Bidding Farewell to the Garmin GNS Line

Production of the most popular avionics line ever is coming to an end. But, for a number of reasons, maybe that's not such a bad thing.

None of the pilots I’ve talked to were surprised by Garmin’s decision to discontinue production of its ubiquitous GNS 530W and GNS 430W all-in-one GPS/navcoms (production of the 530 ends this month and the 430 sometime next year). Really, who could be? These hugely successful units have been in production for well over a decade. Could you imagine Apple selling the same iPhone for more than 10 years? Or even two years?

That's not to say people won't miss the GNS 430 and 530, more than 100,000 of which have been produced going back to their introductions in 1998. But I haven't sensed pilots are getting teary eyed over the passing of these products, either. I chalk this up to the excitement surrounding Garmin's touchscreen GTN navigators that are replacing the GNS line. These new units can do everything your old 430 could and a whole lot more.

And, of course, customers aren’t overly worried about Garmin discontinuing the GNS 430 and 530 because they know the folks in Olathe will continue supporting these units for many years to come. You don’t become number one in product support by pulling the rug out from underneath your customers.

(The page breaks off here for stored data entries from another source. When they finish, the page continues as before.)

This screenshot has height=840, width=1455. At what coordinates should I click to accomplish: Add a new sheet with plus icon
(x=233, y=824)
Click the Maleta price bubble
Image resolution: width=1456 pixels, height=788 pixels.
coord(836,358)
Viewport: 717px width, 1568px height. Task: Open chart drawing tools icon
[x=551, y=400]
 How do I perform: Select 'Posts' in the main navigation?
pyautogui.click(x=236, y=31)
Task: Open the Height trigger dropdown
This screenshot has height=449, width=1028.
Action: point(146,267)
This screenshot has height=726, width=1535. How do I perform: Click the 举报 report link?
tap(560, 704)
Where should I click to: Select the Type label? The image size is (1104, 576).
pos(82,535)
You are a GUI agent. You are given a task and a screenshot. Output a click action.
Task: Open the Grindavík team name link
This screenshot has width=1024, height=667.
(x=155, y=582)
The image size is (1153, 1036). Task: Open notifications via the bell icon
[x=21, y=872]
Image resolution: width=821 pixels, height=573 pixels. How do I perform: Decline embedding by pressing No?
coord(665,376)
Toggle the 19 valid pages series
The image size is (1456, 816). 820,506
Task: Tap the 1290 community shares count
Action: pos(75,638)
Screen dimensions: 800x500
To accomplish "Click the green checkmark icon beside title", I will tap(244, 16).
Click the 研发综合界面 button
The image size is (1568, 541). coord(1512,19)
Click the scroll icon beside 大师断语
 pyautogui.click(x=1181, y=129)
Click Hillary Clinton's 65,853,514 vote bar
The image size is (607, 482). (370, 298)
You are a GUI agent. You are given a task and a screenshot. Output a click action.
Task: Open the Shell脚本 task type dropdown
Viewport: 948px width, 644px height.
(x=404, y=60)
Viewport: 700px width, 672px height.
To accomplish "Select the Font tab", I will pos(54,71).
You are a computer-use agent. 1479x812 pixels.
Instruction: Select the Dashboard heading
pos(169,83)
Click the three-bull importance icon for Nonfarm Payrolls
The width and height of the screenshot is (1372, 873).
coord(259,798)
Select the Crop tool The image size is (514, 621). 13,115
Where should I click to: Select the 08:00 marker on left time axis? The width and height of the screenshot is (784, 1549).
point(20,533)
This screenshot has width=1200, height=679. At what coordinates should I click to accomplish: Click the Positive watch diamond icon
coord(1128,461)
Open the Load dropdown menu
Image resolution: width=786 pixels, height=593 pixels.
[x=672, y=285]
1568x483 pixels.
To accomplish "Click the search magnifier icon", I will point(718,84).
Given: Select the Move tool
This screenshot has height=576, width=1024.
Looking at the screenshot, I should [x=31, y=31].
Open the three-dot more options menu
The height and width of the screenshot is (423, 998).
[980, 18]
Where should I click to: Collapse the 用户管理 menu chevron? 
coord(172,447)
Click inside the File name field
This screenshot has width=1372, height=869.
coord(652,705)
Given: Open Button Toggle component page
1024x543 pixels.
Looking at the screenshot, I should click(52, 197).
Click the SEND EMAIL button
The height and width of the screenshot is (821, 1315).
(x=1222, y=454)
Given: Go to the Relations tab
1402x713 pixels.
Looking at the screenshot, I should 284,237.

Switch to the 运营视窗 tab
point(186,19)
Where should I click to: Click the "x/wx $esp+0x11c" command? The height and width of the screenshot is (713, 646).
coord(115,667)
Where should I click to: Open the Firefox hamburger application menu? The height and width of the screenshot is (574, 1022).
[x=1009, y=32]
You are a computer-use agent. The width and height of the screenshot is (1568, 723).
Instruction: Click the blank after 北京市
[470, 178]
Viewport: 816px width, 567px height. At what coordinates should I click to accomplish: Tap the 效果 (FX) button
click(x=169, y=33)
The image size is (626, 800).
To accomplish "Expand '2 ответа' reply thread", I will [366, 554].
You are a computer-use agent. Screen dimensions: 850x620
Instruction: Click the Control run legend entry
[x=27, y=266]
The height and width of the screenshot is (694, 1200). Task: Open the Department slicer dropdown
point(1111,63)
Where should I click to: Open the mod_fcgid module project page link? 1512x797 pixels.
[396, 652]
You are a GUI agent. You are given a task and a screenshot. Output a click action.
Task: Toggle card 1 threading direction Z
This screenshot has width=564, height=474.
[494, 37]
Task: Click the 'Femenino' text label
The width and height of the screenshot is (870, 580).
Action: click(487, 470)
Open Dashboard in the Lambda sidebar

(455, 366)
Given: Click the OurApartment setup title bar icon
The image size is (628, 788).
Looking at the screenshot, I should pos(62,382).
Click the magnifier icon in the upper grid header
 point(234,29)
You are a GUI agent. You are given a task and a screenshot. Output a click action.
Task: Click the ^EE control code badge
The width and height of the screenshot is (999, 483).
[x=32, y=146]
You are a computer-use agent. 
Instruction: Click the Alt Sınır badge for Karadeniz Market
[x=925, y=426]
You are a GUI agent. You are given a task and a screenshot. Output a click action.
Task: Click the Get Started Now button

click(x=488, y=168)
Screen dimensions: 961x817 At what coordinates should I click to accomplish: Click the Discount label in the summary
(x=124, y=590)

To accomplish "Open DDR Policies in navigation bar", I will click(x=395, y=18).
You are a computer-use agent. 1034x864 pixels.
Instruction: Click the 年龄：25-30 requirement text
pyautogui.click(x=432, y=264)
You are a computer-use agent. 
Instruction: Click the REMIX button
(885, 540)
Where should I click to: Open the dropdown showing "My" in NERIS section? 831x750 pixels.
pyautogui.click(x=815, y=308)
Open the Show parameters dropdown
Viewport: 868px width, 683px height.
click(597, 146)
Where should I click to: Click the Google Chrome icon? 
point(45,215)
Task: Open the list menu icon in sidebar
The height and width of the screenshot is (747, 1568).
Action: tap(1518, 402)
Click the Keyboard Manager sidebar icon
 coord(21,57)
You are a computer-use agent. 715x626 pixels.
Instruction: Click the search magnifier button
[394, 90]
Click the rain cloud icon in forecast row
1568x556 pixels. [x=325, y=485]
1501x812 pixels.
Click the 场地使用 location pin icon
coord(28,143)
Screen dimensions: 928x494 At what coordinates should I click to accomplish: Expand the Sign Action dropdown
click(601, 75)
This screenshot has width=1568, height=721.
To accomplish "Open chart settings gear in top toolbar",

Still, I wondered about WAAS upgrades for the 430 and 530. A huge number of these boxes could be upgraded to WAAS standards but haven’t yet. Presumably, owners of non-WAAS GNS units can’t see the justification for the upgrade, both the expense and the downtime involved in sending the unit out for modifications.

I asked Bill Stone, Garmin’s avionics product manager, about this and – no surprise – he said Garmin will continue to support WAAS upgrades for the 430 and 530 for the predictable future. And, in fact, it turns out the future is more predictable than many know: As part of the FAA’s ADS-B mandate in 2020, aircraft will be required to carry an approved position source. A WAAS-capable GNS 430W or 530W is an approved source, but a straight GNS 430 or 530 is not. “I don’t think a lot of people realize that,” Stone said.

He also warned that the crunch on needed installation work leading up to the ADS-B mandate will probably overwhelm avionics manufacturers and shops. “There are 230,000 general aviation aircraft that will need ADS-B upgrades in the next nine years. That’s 25,000 aircraft per year, assuming people start upgrading now, which they won’t. They’ll wait as long as they can. If suddenly we have 100,000 aircraft per year to upgrade, that’s pretty much an impossible situation.”

So, yes, you can hold onto your old 430 or 530 for many years to come. But you might want to schedule that WAAS upgrade sooner than later.